Sunday, May 1, 2016

Out-of-District Warrants and the Stored Communications Act


Can a magistrate judge issue a warrant to seize data from a private email account held in another district? No. Neither the Stored Communications Act nor Federal Rule of Criminal Procedure 41, at least as currently written, authorize a judge in one district to issue a warrant to be served in another district. This was the ruling issued last week in United States v. Barber, D.Kan. 15-cr-40043-CM.

In Barber, an FBI agent obtained a search warrant from a District of Maryland magistrate judge to seize the content of the defendant's email account. The information was in the possession of Google Inc. and stored in California. "Special Agent O’Donnell testified in court that he believed he was able to ask any court with jurisdiction over a particular violation to issue a warrant when he was investigating email accounts without knowing where the account users were located." The defense challenged this warrant as unauthorized by federal law.

The Kansas district court first addressed standing. The defendant had an expectation that the contents of his email account were private (although that expectation did not extend to emails sent to another account, a standing issue still in dispute among the lower courts). The Court then turned to the warrant's validity. First, Rule 41: The Maryland magistrate court exceeded its authority "by issuing a warrant for a search outside his district. Rule 41(b) gives a magistrate judge authority to issue a warrant for a search and seizure of property located within the district."

The second question was whether the Stored Communications Act, found at 18 U.S.C. § 2703(a), authorized the warrant. The SCA did not authorize the out-of-district warrant. "The problem with utilizing the SCA to provide the jurisdiction the Maryland magistrate judge needed to issue the second warrant is this: The government presented no evidence that the offense being investigated occurred in Maryland. Courts that have interpreted the language 'jurisdiction over the offense being investigated' have held that Congress intended it to mean territorial jurisdiction over the offense—not general jurisdiction over all federal criminal offenses."

Without authorization for the warrant, the issue became one of remedy. The statute provides no recourse for government violations. But an unauthorized warrant still has constitutional ramifications. Warrants issued without jurisdiction are void.
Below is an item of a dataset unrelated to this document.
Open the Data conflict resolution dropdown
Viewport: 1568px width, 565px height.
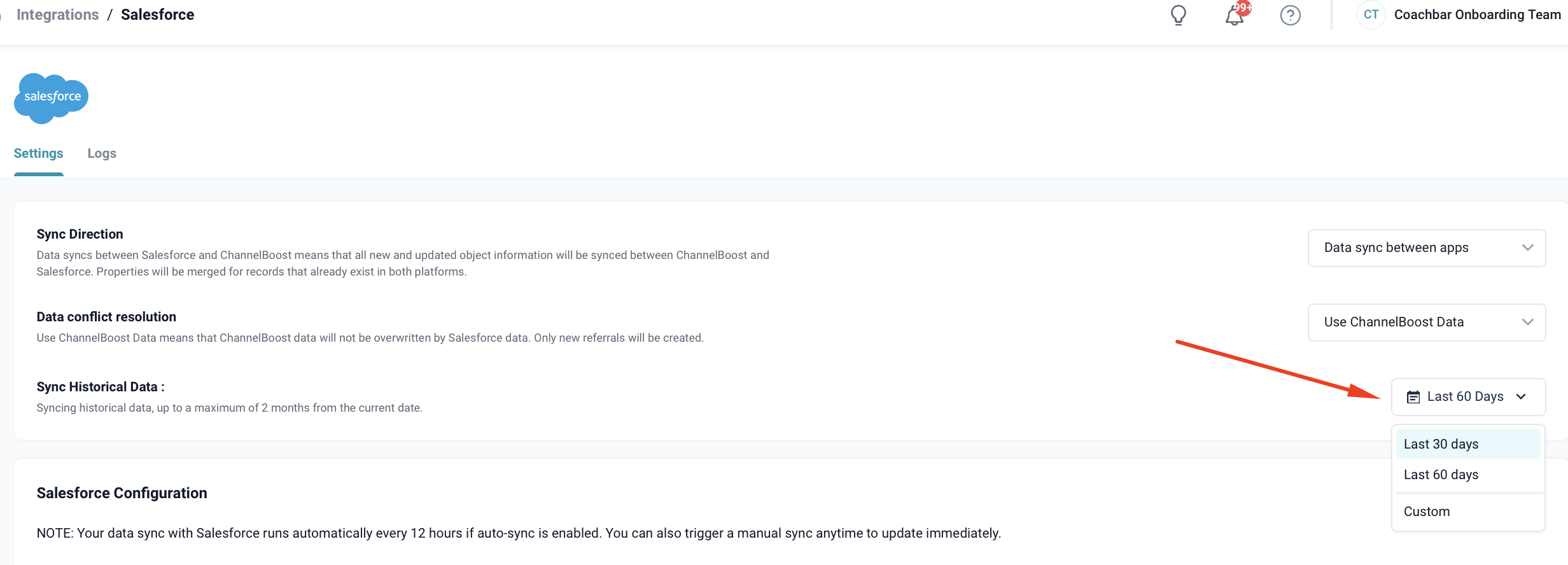point(1426,322)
And a "warrant that is void from its inception is no warrant at all." Accordingly, the Court found this warrantless search violated the Fourth Amendment.
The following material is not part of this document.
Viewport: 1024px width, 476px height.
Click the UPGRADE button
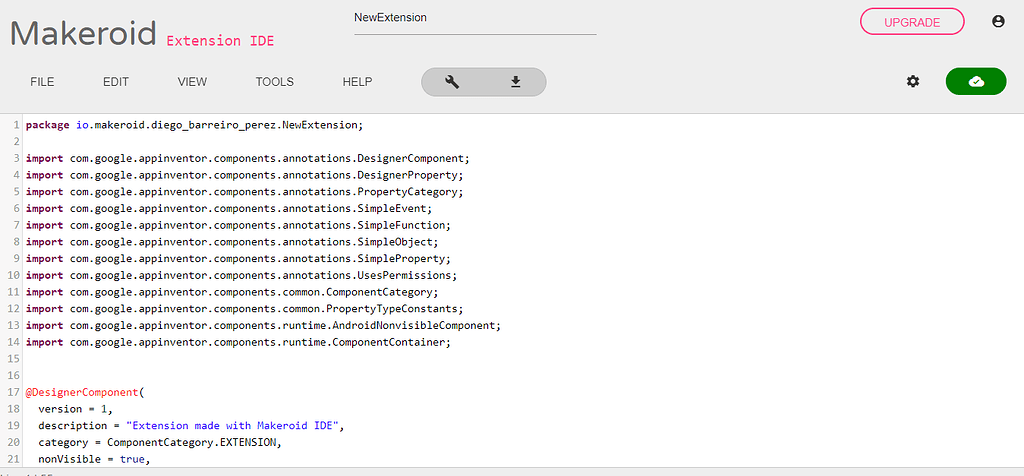tap(912, 22)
The next question, then, was whether the good-faith doctrine saved this unconstitutional search. Again, the answer was no. Because this warrant was never authorized by law, it was void at its inception. There "was no warrant at all."  The good-faith doctrine does not apply when there was no warrant. The Court then ordered that the evidence seized from the defendant's home, based on probable cause generated by the unlawful search of his emails, must be suppressed. And that is the Barber decision.
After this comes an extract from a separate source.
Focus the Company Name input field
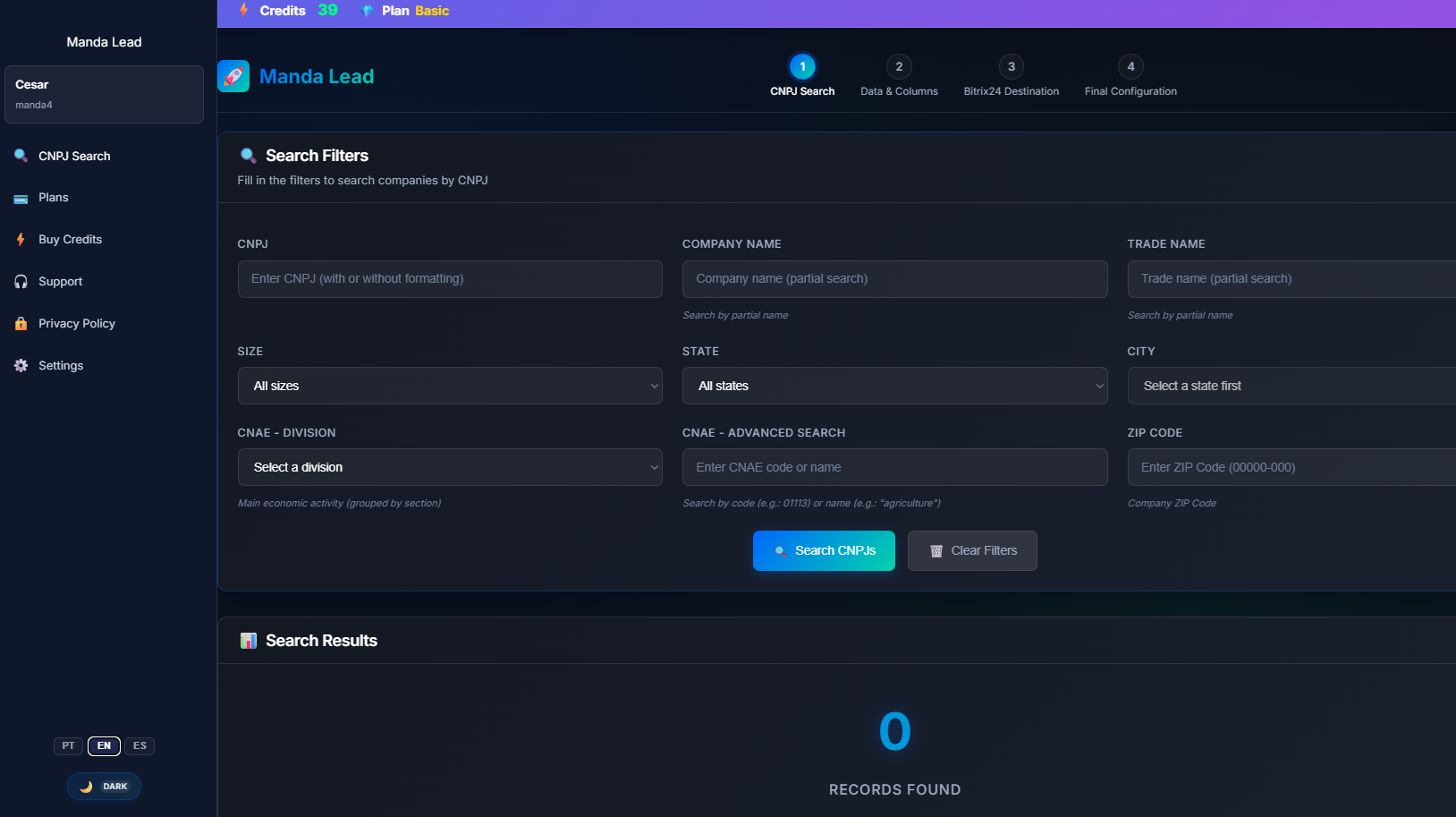Image resolution: width=1456 pixels, height=817 pixels. point(894,279)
Back to Rule 41. The Court was specific: the Rule does not authorize a magistrate judge to issue warrants to be executed in another district. But now the Supreme Court has moved to expand the reach of Rule 41. This amendment, proposed to Congress by Chief Justice Roberts, would allow magistrate judges to issue a warrant to "hack into and seize data stored on a computer, even if that computer’s actual location 'has been concealed through technical means,'" as described by  The Atlantic (The Supreme Court Expands FBI Hacking Powers). "In other words, under the new rule, a judge in California could approve a warrant allowing federal agents to lawfully hack into a computer without knowing its true location, whether it be New York, Budapest, or one of Jupiter’s moons." This has generated some controversy in Congress, but absent a vote to override the Supreme Court's proposal, the change will take effect December 1.

Thanks to Branden Bell, who litigated this issue on behalf of Mr. Barber.